New York Police Department opens a new branch in Kfar Saba, Israel
By Madison Ruppert
Editor of End the Lie
In what just might be one of the strangest recent news stories, Israeli news outlets are reporting that the New York Police Department (NYPD) is opening a branch in Kfar Saba, a city in the Sharon region of the Central District of Israel.
Yes, the NYPD, the same department which recently shot nine innocent bystanders in the course of taking out one murderer, employs officers who have detained people for dancing, has thrown an officer in a psychiatric ward for reporting widespread corruption, and even conducted completely illegal spying operations far outside their jurisdiction. The NYPD has also been busted for their widespread illegal surveillance of Muslims, labeling people who film police “professional agitators” and even for falsely inflating their counterterrorism record.
The above are just a few examples among countless others showing the NYPD to be a corrupt, deplorable entity which apparently has no problem with going far beyond the legal limits.
Now the NYPD has made all their past activities look almost reasonable by actually opening up a branch in Israel supposedly in order to strengthen the NYPD’s ties with the Israeli security forces according to the Ma’ariv newspaper (non-translated version here) in Israel.
The Times of Israel reports, “the prestigious police force was looking to cooperate on a daily basis with the Israel Police, one of the main police forces worldwide with which NYPD has strong ties.”
The NYPD’s Israeli branch is to be headed up by veteran NYPD detective Charlie Ben-Naim. Ben-Naim reportedly is of Israeli origin and married a native New Yorker after traveling to New York to study. He later decided to join the NYPD while maintaining close ties to Israel.
According to Al-Monitor, Ben-Naim dealt with a range of responsibilities for the NYPD including “the extradition of criminals, the transmitting of intelligence information and assistance in the location of missing persons, both in the United States and in Israel.”
In concert with the Israeli police, it was decided that Ben-Naim would not work out of the United States embassy but actually “from a building of the Sharon District Police headquarters, situated close to the Kfar Sava station.”
They even went as far as to hang the NYPD sign at the entrance of the district headquarters with one wall bearing a sign reading, “New York Police Department, the best police department in the world.”
One must wonder what a domestic police force in the United States has expanded into a foreign country, but unfortunately it is not just Israel which houses intelligence liaison offices for the NYPD.
Indeed, according to an article published in the SpyTalk blog on The Washington Post in 2010, the NYPD had opened intelligence division liaison offices in a whopping 11 countries.

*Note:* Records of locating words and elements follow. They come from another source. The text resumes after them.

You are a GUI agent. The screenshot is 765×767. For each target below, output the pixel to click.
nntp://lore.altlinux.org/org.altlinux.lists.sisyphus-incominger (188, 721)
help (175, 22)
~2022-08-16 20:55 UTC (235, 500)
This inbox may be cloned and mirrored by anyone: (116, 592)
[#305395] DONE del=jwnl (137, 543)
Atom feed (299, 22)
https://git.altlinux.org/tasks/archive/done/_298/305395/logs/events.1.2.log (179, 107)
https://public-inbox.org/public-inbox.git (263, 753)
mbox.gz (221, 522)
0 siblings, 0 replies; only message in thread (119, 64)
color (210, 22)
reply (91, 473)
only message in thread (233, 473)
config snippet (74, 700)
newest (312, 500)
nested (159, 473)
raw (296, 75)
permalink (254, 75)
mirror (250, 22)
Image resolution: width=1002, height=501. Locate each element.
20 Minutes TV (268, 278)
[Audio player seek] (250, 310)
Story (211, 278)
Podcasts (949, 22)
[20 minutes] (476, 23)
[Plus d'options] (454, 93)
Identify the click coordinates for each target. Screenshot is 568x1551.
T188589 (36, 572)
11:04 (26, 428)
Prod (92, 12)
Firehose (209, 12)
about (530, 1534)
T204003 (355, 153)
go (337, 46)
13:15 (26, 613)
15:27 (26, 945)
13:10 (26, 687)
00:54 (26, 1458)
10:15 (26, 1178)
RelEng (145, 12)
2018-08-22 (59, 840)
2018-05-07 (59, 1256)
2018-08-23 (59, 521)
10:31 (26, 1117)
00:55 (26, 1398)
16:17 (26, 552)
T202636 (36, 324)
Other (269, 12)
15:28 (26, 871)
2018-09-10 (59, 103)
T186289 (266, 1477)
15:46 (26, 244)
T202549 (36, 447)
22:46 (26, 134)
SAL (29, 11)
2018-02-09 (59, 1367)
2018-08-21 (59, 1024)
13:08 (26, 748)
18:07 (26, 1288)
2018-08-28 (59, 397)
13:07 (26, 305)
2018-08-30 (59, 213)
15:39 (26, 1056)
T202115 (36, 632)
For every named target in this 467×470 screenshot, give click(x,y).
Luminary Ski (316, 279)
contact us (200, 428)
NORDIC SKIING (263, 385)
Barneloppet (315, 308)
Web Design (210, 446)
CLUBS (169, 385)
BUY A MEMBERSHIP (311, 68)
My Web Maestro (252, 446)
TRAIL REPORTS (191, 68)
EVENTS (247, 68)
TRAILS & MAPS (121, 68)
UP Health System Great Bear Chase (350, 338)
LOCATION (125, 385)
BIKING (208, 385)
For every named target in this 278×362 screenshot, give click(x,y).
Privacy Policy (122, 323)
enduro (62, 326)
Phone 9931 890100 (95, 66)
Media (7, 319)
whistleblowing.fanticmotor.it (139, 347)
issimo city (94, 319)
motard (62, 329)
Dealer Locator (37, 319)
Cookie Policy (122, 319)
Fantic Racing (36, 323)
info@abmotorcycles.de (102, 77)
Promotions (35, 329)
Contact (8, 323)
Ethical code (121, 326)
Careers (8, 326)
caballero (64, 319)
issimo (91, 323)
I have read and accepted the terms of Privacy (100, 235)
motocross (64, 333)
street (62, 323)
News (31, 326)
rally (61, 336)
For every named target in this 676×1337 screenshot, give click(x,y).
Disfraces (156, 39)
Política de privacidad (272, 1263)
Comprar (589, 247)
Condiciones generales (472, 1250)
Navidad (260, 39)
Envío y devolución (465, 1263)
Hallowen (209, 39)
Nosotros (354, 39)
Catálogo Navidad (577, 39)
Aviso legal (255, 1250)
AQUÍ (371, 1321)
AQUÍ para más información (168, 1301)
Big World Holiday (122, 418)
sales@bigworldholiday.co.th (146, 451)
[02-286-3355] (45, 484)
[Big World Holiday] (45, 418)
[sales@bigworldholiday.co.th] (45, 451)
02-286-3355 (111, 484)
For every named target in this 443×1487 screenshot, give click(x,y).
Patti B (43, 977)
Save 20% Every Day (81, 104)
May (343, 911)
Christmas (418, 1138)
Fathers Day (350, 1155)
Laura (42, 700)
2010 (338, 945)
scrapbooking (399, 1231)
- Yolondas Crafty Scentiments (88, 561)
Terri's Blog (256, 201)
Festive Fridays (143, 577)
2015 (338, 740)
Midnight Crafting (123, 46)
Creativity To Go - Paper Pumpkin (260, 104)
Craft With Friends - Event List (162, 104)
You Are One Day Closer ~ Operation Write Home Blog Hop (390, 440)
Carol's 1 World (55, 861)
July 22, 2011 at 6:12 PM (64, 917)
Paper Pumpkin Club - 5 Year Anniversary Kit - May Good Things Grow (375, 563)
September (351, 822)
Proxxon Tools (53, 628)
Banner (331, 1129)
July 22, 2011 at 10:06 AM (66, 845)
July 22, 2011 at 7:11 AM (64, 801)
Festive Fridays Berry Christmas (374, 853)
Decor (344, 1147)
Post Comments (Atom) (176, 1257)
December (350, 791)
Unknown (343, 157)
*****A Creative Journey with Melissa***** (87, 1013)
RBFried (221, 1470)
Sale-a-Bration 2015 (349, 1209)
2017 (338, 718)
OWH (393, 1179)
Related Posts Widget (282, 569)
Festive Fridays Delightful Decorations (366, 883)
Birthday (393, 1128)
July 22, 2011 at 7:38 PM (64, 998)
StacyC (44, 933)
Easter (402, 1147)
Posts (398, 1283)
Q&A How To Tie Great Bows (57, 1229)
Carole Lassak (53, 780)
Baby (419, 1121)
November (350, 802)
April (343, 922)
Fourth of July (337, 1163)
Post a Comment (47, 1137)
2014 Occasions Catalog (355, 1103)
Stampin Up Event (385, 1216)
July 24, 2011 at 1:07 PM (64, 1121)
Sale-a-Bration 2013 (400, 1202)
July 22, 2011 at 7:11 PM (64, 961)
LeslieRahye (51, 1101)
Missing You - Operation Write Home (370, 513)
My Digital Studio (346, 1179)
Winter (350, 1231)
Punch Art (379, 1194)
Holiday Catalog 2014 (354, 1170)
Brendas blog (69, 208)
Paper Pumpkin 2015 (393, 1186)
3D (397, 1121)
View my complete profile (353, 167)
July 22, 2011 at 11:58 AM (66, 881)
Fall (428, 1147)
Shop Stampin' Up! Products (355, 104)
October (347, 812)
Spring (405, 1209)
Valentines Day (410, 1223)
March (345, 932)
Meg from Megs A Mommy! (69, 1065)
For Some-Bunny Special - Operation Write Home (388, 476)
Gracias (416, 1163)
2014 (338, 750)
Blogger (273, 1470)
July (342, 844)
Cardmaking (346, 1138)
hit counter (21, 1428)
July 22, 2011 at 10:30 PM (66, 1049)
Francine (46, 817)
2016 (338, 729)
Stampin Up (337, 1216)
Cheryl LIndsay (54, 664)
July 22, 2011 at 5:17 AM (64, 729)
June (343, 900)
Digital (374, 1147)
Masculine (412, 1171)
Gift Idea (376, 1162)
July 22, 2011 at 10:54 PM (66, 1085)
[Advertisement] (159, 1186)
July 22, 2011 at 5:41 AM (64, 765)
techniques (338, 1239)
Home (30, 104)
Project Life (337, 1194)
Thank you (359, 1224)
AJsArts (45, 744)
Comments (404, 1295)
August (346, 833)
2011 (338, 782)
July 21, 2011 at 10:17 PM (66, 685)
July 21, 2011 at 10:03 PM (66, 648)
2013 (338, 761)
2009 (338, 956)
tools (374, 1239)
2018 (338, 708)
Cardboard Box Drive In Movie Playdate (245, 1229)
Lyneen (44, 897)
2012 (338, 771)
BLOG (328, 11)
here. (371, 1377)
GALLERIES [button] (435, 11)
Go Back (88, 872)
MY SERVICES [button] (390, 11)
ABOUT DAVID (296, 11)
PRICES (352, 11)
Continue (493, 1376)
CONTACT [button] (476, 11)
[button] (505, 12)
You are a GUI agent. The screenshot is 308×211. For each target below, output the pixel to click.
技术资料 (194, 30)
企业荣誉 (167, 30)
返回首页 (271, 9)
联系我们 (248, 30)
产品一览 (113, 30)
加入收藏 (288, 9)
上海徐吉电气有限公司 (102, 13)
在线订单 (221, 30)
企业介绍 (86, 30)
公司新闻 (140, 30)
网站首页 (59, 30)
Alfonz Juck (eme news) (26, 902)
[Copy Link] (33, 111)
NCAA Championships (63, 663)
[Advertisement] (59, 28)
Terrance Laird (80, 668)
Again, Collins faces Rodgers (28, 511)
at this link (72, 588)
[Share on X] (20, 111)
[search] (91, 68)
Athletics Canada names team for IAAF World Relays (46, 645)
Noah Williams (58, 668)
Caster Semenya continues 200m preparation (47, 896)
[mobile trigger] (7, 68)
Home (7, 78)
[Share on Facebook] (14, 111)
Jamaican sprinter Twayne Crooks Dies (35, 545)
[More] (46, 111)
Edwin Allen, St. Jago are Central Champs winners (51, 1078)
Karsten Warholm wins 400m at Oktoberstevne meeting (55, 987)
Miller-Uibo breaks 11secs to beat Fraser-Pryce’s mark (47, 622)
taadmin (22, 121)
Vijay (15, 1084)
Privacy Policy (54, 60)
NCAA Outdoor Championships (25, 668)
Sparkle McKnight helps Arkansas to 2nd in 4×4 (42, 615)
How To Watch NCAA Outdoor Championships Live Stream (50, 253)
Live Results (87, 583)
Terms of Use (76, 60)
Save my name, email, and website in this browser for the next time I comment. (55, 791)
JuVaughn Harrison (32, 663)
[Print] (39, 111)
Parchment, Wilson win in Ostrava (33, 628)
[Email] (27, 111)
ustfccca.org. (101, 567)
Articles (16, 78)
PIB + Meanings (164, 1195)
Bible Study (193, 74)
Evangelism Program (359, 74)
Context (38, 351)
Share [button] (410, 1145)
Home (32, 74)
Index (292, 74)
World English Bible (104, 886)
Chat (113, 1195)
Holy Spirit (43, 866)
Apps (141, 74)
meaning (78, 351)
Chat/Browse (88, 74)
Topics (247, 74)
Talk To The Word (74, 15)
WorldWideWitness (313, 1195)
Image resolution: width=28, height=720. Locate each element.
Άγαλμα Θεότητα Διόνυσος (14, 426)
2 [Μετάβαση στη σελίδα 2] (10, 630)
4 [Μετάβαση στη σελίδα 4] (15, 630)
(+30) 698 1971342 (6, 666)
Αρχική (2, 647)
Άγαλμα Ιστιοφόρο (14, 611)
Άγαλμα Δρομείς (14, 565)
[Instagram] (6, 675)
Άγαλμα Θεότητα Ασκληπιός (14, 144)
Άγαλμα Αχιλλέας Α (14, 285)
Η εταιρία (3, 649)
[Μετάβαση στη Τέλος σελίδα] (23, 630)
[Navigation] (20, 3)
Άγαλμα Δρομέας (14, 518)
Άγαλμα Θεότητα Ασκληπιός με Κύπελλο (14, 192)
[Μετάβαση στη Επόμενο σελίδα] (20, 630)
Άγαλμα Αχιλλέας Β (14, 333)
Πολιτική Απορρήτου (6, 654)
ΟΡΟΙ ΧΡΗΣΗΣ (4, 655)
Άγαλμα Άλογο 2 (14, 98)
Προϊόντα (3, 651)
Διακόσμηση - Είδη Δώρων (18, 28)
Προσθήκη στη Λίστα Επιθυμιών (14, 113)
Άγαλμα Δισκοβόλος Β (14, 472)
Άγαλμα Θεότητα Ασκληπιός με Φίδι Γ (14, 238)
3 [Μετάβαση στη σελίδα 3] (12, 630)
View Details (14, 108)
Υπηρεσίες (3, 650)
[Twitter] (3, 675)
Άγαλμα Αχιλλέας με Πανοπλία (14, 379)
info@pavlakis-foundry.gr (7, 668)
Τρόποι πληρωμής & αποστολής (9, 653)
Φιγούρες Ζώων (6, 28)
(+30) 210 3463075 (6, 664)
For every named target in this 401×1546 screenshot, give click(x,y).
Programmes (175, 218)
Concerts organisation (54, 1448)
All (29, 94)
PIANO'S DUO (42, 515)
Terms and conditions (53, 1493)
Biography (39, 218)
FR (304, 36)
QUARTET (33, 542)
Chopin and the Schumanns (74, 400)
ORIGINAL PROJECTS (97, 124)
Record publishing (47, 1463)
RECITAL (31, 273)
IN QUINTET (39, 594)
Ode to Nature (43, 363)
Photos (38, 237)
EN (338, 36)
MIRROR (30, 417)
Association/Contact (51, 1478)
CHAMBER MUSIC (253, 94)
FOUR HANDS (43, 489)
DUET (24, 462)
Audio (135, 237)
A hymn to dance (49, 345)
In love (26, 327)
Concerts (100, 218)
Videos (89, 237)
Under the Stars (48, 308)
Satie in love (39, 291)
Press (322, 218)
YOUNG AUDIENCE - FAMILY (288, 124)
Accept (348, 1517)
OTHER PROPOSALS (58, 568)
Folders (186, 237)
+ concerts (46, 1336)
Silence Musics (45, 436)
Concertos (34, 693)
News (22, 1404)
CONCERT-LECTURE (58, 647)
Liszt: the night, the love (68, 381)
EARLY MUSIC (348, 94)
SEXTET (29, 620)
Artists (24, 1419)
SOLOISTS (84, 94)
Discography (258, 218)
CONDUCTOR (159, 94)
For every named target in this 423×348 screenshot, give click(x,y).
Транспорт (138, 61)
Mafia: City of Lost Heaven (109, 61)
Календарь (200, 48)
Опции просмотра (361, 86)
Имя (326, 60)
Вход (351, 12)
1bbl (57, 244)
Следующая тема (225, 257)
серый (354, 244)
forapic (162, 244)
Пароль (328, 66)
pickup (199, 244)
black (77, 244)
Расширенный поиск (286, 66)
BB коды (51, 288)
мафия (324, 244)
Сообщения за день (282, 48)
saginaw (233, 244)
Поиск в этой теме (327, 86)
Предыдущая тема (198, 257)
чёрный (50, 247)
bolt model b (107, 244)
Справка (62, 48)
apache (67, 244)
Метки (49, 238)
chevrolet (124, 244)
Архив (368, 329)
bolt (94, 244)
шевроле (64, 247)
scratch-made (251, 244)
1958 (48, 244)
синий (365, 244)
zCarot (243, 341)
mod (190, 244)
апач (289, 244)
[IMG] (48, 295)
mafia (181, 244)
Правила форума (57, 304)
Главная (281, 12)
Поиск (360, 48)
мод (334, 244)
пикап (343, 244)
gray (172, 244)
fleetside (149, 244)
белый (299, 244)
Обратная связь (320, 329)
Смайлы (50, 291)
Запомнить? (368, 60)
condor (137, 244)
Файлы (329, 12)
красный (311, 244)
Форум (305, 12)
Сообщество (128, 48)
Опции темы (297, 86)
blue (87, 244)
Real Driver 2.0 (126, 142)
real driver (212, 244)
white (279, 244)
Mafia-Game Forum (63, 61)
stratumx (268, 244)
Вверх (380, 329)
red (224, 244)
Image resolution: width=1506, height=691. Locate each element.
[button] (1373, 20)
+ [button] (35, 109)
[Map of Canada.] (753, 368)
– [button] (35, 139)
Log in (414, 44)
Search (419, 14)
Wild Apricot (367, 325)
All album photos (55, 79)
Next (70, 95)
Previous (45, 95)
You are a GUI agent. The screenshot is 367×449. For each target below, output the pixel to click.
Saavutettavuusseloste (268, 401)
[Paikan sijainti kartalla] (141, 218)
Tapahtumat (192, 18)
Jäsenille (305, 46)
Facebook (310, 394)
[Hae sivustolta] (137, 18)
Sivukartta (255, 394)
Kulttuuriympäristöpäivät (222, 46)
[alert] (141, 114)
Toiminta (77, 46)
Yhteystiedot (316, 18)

In the article, the author Jeff Stein noted many concerns about the lack of oversight and accountability for the NYPD officers stationed abroad. Furthermore, he noted the fact that the foundation that actually funds the NYPD intelligence division’s International Liaison Program (ILP) has a striking lack of transparency.
The ILP is actually supported by private donations through the New York Police Foundation and the foundation will not disclose how much they have actually given to the NYPD beyond stating that they sought to raise $1.5 million for the program in 2010 alone.
The NYPD refuses to state if or how much of their $178 million intelligence and counterterrorism budget goes towards placing officers in foreign countries and the New York City Council member himself tasked with police oversight barely knows anything about the ILP.
The council member, Peter Vallone, Jr., doesn’t even know the full budget allocated to the ILP and when asked if it was “fair to say” that he had no idea what the ILP was actually spending he replied, “that’s fair. But my main concern is their use of taxpayer funds here in NYC,” according to Stein.
Leonard Levitt, former veteran police reporter for Newsday, called it “a mini-CIA,” adding, “There are no safeguards to ensure that the NYPD doesn’t break the law.”
Even the former head of the FBI Office of International Operations from 2004 to 2008, Thomas Fuentes, called the ILP “a complete waste of money.”
Laura Rozen puts it well in writing that one of the major concerns is, “that the NYPD intelligence division operates overseas entirely outside the chain of command, or oversight, of US federal agencies.”
Indeed, this is quite troubling and the fact that a domestic police agency is operating overseas seems outright absurd, yet it doesn’t seem to bother anyone enough to actually bring this issue to light and question the legitimacy of the practice.
Hopefully this latest revelation will help push Americans, and especially New Yorkers, to begin demanding increased transparency and scrutiny.